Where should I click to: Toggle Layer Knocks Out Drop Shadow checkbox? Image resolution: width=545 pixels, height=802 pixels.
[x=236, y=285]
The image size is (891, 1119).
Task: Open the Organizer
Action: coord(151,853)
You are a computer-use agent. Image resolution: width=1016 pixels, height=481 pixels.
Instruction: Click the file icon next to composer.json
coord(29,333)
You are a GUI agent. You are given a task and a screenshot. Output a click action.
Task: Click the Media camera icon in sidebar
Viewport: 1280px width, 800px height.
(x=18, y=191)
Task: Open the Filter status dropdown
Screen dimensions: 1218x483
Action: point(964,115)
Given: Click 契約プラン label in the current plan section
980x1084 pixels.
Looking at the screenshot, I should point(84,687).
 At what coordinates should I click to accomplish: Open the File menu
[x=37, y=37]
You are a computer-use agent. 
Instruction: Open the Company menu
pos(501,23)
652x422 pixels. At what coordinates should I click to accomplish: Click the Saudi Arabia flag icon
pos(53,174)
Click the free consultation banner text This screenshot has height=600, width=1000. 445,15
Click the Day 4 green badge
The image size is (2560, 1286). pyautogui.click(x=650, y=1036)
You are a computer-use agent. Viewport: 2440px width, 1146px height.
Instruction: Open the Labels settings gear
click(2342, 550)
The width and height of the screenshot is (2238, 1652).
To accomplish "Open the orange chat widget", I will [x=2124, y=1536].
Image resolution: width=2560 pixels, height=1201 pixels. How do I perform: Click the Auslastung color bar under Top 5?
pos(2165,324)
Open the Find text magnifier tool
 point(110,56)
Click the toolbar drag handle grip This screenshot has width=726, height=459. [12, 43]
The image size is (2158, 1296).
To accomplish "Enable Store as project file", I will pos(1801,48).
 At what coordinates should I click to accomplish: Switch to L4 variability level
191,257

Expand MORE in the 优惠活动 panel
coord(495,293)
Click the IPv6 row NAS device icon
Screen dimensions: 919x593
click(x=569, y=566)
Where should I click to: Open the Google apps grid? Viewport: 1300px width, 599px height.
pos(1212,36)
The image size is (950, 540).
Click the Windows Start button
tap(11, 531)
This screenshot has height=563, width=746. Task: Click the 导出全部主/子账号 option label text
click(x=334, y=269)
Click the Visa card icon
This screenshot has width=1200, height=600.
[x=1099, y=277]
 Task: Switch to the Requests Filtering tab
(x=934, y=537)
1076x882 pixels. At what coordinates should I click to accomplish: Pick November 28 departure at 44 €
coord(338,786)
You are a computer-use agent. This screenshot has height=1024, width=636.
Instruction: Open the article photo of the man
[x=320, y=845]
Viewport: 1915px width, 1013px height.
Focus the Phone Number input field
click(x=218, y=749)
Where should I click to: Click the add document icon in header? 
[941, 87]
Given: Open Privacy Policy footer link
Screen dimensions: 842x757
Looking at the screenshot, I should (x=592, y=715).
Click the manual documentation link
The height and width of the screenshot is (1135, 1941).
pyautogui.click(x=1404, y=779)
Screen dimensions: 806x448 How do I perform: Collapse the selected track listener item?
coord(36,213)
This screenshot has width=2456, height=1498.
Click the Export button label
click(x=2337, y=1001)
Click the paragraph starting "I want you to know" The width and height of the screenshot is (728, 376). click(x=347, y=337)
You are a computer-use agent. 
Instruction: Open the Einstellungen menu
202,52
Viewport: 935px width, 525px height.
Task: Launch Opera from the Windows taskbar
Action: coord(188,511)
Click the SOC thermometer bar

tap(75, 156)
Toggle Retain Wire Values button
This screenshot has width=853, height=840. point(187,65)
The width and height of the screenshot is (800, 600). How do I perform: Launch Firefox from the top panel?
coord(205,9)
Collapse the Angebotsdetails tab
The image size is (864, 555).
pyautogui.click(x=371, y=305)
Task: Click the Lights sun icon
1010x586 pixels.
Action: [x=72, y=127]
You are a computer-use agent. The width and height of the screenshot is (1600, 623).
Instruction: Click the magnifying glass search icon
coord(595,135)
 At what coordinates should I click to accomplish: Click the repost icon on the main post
* * *
Rewrite the lines above, replacing "Firefox" with "Chromium" and leaving everything else unchanged.

_Answer to this task_
Where should I click to: Toggle Layer Knocks Out Drop Shadow checkbox? Image resolution: width=545 pixels, height=802 pixels.
[x=236, y=285]
The image size is (891, 1119).
Task: Open the Organizer
Action: coord(151,853)
You are a computer-use agent. Image resolution: width=1016 pixels, height=481 pixels.
Instruction: Click the file icon next to composer.json
coord(29,333)
You are a GUI agent. You are given a task and a screenshot. Output a click action.
Task: Click the Media camera icon in sidebar
Viewport: 1280px width, 800px height.
(x=18, y=191)
Task: Open the Filter status dropdown
Screen dimensions: 1218x483
Action: point(964,115)
Given: Click 契約プラン label in the current plan section
980x1084 pixels.
Looking at the screenshot, I should point(84,687).
 At what coordinates should I click to accomplish: Open the File menu
[x=37, y=37]
You are a computer-use agent. 
Instruction: Open the Company menu
pos(501,23)
652x422 pixels. At what coordinates should I click to accomplish: Click the Saudi Arabia flag icon
pos(53,174)
Click the free consultation banner text This screenshot has height=600, width=1000. 445,15
Click the Day 4 green badge
The image size is (2560, 1286). pyautogui.click(x=650, y=1036)
You are a computer-use agent. Viewport: 2440px width, 1146px height.
Instruction: Open the Labels settings gear
click(2342, 550)
The width and height of the screenshot is (2238, 1652).
To accomplish "Open the orange chat widget", I will [x=2124, y=1536].
Image resolution: width=2560 pixels, height=1201 pixels. How do I perform: Click the Auslastung color bar under Top 5?
pos(2165,324)
Open the Find text magnifier tool
 point(110,56)
Click the toolbar drag handle grip This screenshot has width=726, height=459. [12, 43]
The image size is (2158, 1296).
To accomplish "Enable Store as project file", I will pos(1801,48).
 At what coordinates should I click to accomplish: Switch to L4 variability level
191,257

Expand MORE in the 优惠活动 panel
coord(495,293)
Click the IPv6 row NAS device icon
Screen dimensions: 919x593
click(x=569, y=566)
Where should I click to: Open the Google apps grid? Viewport: 1300px width, 599px height.
pos(1212,36)
The image size is (950, 540).
Click the Windows Start button
tap(11, 531)
This screenshot has height=563, width=746. Task: Click the 导出全部主/子账号 option label text
click(x=334, y=269)
Click the Visa card icon
This screenshot has width=1200, height=600.
[x=1099, y=277]
 Task: Switch to the Requests Filtering tab
(x=934, y=537)
1076x882 pixels. At what coordinates should I click to accomplish: Pick November 28 departure at 44 €
coord(338,786)
You are a computer-use agent. This screenshot has height=1024, width=636.
Instruction: Open the article photo of the man
[x=320, y=845]
Viewport: 1915px width, 1013px height.
Focus the Phone Number input field
click(x=218, y=749)
Where should I click to: Click the add document icon in header? 
[941, 87]
Given: Open Privacy Policy footer link
Screen dimensions: 842x757
Looking at the screenshot, I should (x=592, y=715).
Click the manual documentation link
The height and width of the screenshot is (1135, 1941).
pyautogui.click(x=1404, y=779)
Screen dimensions: 806x448 How do I perform: Collapse the selected track listener item?
coord(36,213)
This screenshot has width=2456, height=1498.
Click the Export button label
click(x=2337, y=1001)
Click the paragraph starting "I want you to know" The width and height of the screenshot is (728, 376). click(x=347, y=337)
You are a computer-use agent. 
Instruction: Open the Einstellungen menu
202,52
Viewport: 935px width, 525px height.
Task: Launch Opera from the Windows taskbar
Action: coord(188,511)
Click the SOC thermometer bar

tap(75, 156)
Toggle Retain Wire Values button
This screenshot has width=853, height=840. point(187,65)
The width and height of the screenshot is (800, 600). How do I perform: Launch Chromium from the top panel?
coord(205,9)
Collapse the Angebotsdetails tab
The image size is (864, 555).
pyautogui.click(x=371, y=305)
Task: Click the Lights sun icon
1010x586 pixels.
Action: [x=72, y=127]
You are a computer-use agent. The width and height of the screenshot is (1600, 623).
Instruction: Click the magnifying glass search icon
coord(595,135)
 At what coordinates should I click to accomplish: Click the repost icon on the main post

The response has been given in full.